LA JOLLA, Calif. — September 26, 2024 - Every year, millions of patients around the world that have had surgery deal with delayed healing and discomfort due to limitations with traditional wound closure devices. Complications such as infection, allergic skin reactions/irritation, discomfort, blisters and premature detachment are common. Now, there is a promising innovation gaining interest and visibility from healthcare systems and providers - SYLKE® Adhesive Wound Closure.
Today, at the 93rd annual meeting of the American Society of Plastic Surgeons in San Diego, CA, SYLKE® has shared results from a study it conducted looking at the effectiveness of a silk surgical site wound closure prototype versus traditional synthetic dressings. In tandem, SYLKE® announces that it has secured $5.5 million in a Seed funding round. The company will use these proceeds to speed up new innovations, scale its offerings and expand the team.
The highlights include:
- 75 percent of patients had partial or total detachment of post-operatively placed Steri-Strips® while 0 percent had total detachment of the silk dressing and 18.8 percent had partial detachment of the silk prototype within the first two weeks after surgery.
- 20.8 percent of patients were assessed by surgeons as having erythema at the surgical site on the side of the body where Steri- Strip® closure was used and 0 percent had erythema on the silk prototype side.
- The frequency of breast triple point separation after breast reductions in 43 patients was 30.2 percent on the side where Steri-Strip® closure was used and 9.3 percent on the side where the silk prototype was used.
When combined with the results of a previously published study using the SYLKE® prototype vs. Prineo Dermabond, authors from The Johns Hopkins School of Medicine and the University of California San Diego concluded that:
- Discomfort after surgery at the surgical site decreased from 57.5 percent to 4.1 percent using the SYLKE® prototype
- Itching and inflammation at the surgical site decreased from 45.2 percent to 5.5 percent using the SYLKE® prototype.
- Erythema at the surgical site decreased from 53.4 percent to 1.4 percent using the SYLKE® prototype
“One in seven patients who undergo surgery will have a medical adhesive related skin injury as a result of the adhesive dressing used on their skin…yet there have not been substantial improvements or innovative breakthroughs to change this until now,” said Dr. Mark Mofid, Founder and CEO of SYLKE®. “The silk fibroin wound dressing has been shown to improve patient outcomes and comfort while decreasing the incidence of medical adhesive related skin injuries and wound healing complications.
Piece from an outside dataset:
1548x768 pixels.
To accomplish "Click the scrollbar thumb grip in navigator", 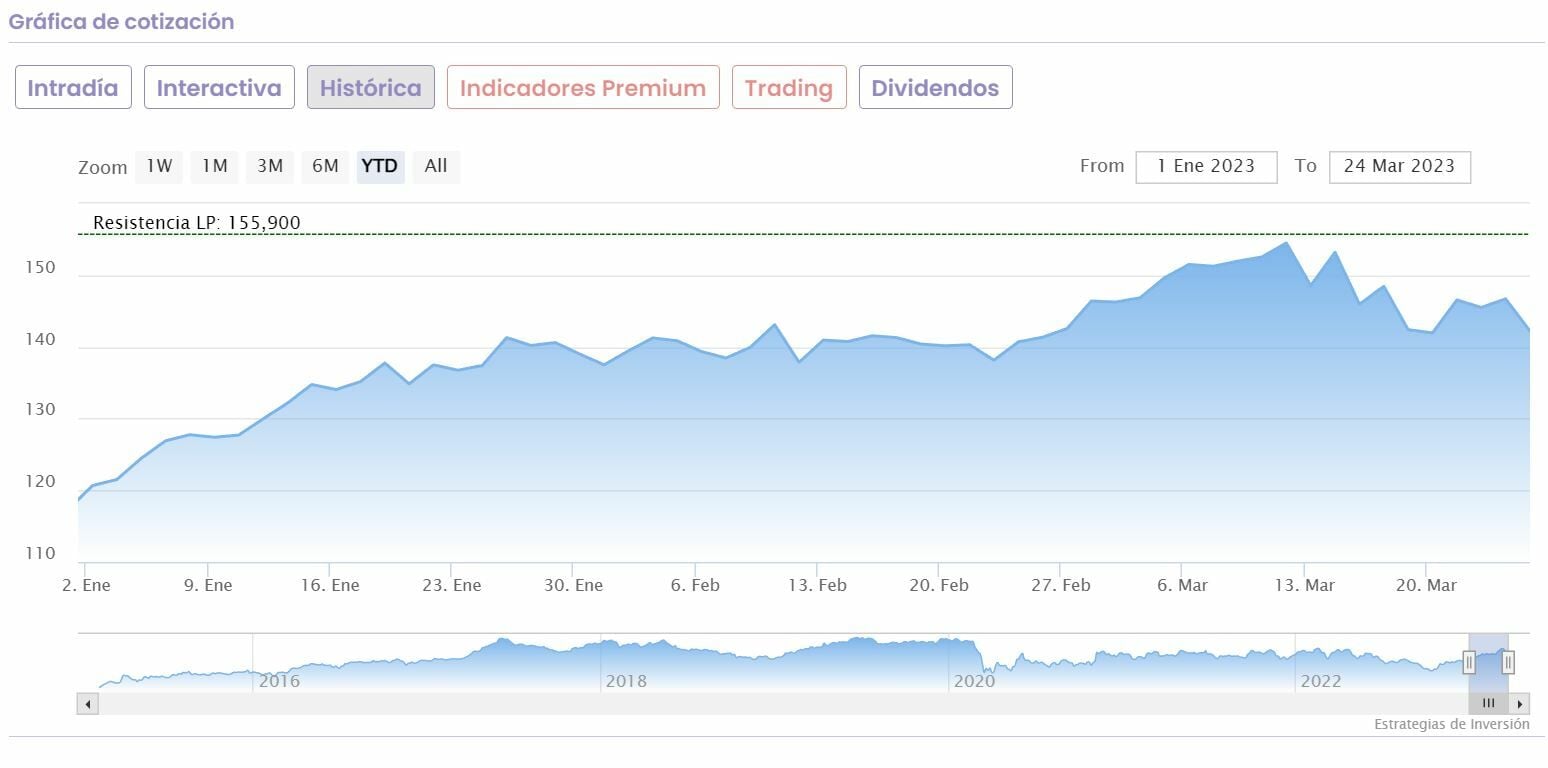I will click(1488, 704).
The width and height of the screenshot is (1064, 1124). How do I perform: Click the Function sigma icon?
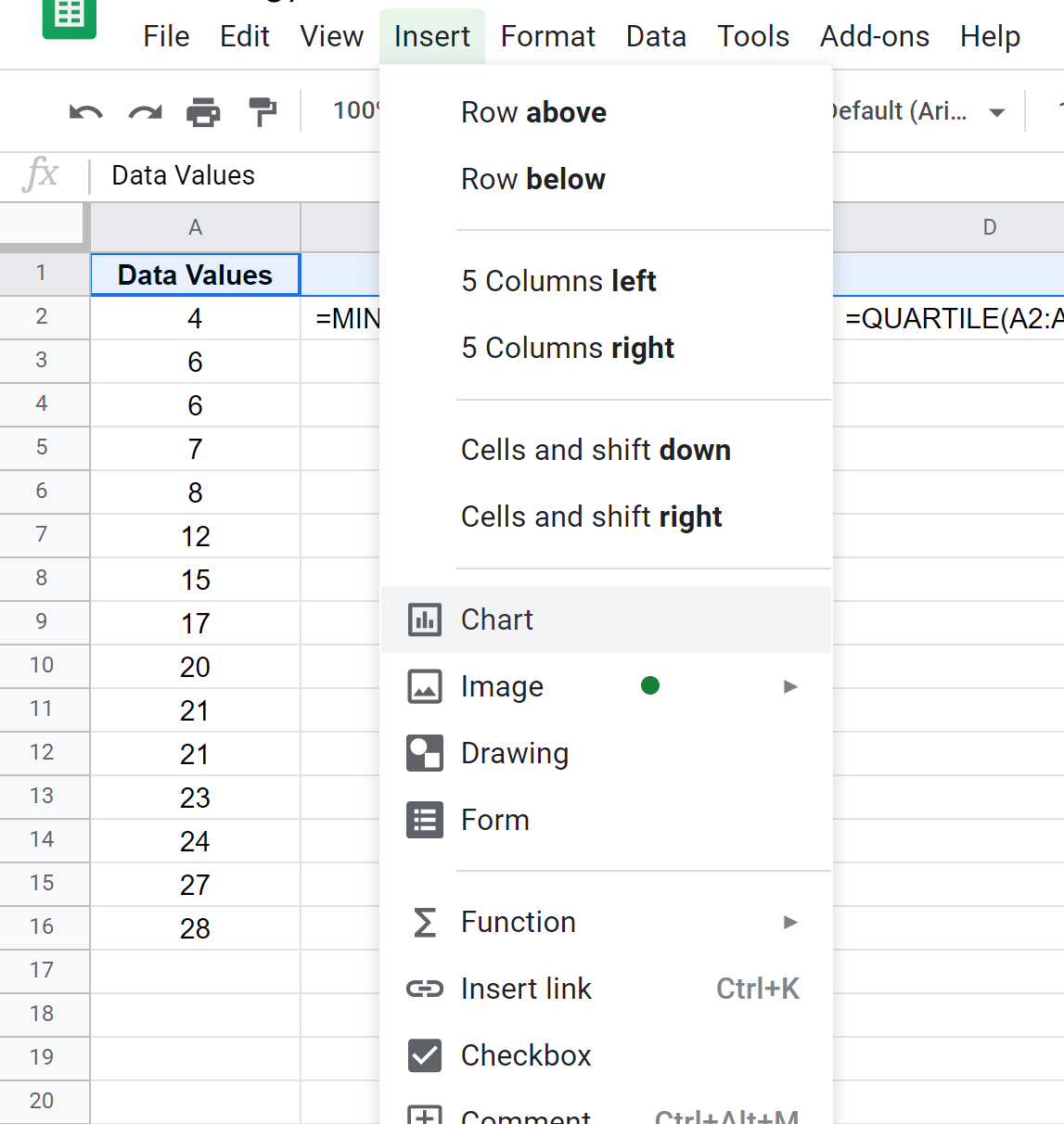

Feedback from the healthcare system has been overwhelmingly positive and we are poised for an exciting next twelve months and beyond.”
SYLKE® Adhesive Wound Closure is made from 99.9 percent non-immunogenic, medical-grade silk fibroin. This innovation offers a biocompatible, breathable, and water-resistant closure that gently yet securely adheres to the skin. Its unique 360° stretch mimics the natural elasticity of skin, allowing for movement without compromising the wound closure. With up to 14 days of wear time, even on dynamic areas like joints, SYLKE® is designed to protect the wound, offload tension, and support the body's natural healing process. SYLKE® is not just improving wound care - it defines a new standard of care that prioritizes patient outcomes and advances the future of healthcare.